Sunday, February 26, 2012

Prayers needed


Psalm 118:8 is meeting me head on tonight. Ron is back in the hospital with possibly pneumonia and a bowel blockage. He is not doing well and as of this minute, I am not sure what is going to be done for him. He has definitely had another setback.
I keep remembering Psalm 118:8... It is better to trust in the Lord than put your confidence in man
I am back to questioning why this is happening to Ron for yet another time. However, I know that the Lord is with Ron and I do trust the Lord. The Lord is my strength and song. I have to trust the Lord right now with all my heart and soul. No - I don't understand this. I may never understand why this keeps happening to Ron. However, I will continue to trust in the Lord with all my heart and lean not unto my own understanding.

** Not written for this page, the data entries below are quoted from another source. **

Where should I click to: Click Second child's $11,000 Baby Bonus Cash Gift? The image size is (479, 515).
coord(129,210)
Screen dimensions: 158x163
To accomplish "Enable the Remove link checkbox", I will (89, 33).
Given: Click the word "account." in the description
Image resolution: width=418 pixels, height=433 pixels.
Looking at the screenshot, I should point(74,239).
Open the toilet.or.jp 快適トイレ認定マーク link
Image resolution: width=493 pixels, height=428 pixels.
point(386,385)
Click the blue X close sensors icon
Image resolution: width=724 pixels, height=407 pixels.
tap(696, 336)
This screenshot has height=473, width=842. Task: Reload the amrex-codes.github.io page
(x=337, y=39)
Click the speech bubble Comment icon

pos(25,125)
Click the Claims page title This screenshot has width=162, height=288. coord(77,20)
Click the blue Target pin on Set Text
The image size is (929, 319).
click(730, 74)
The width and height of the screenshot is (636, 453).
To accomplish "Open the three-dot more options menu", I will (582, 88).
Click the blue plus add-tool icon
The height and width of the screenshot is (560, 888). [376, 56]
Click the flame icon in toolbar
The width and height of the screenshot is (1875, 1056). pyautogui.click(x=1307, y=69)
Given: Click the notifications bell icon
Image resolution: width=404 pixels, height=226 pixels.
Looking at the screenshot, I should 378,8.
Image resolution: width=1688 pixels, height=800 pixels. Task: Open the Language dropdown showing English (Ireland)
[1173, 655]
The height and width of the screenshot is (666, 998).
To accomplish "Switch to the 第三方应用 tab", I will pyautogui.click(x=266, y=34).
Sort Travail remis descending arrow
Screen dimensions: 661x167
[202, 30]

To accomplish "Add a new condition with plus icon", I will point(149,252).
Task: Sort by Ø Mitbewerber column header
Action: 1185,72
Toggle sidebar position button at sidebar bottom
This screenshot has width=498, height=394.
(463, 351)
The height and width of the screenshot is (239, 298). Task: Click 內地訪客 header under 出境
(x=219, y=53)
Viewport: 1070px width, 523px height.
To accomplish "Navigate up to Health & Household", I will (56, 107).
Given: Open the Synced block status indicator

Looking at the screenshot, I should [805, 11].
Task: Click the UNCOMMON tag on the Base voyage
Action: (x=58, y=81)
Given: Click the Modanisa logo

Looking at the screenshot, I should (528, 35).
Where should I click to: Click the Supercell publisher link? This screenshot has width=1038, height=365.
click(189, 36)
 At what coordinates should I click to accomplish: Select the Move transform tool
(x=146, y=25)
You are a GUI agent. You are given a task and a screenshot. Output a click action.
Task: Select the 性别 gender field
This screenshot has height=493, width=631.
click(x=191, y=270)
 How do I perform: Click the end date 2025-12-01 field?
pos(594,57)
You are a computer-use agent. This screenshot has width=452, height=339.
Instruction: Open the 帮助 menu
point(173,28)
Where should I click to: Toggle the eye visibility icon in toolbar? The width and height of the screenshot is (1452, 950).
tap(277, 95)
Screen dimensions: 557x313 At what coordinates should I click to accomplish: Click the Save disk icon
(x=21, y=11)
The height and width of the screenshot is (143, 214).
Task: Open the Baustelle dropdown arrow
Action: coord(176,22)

Psalm 130:5 I wait for the Lord, my soul doth wait, and in His word do I hope
Psalm 130:5 is what I am clinging to - I am waiting and in His wonderful word I have hope.
I am asking for prayers on behalf of Ron. He has fought so hard and comes so close to recovering and then another setback. He's a good man and he doesn't deserve this suffering - I am asking everyone who reads this blog to pray for my husband Ron. My prayer "still" is for him to get better and come home. I love Ron and so does the Lord. I pray that Jesus will send out His divine healing to Ron. I so want Ron to enjoy life here in his home. But just as Jesus prayed when he was alone in the garden of Gethsemane - not my will but Our Heavenly Father's be done!